* BEGIN Records shown *

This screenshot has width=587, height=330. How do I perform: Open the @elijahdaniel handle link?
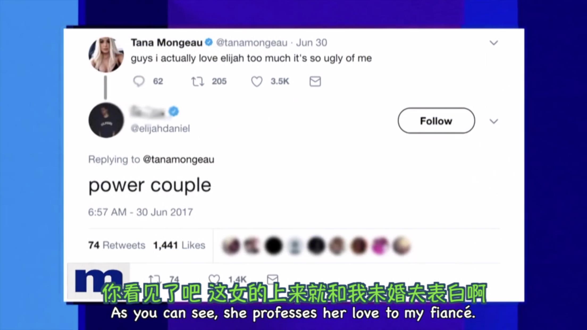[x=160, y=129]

* END Records shown *
* BEGIN Records shown *

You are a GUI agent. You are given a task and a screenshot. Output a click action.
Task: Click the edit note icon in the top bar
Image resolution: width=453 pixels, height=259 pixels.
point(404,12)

* END Records shown *

List every line of the data above that contains the string "width".

▸ Response
This screenshot has width=587, height=330. How do I perform: Open the @elijahdaniel handle link?
Image resolution: width=453 pixels, height=259 pixels.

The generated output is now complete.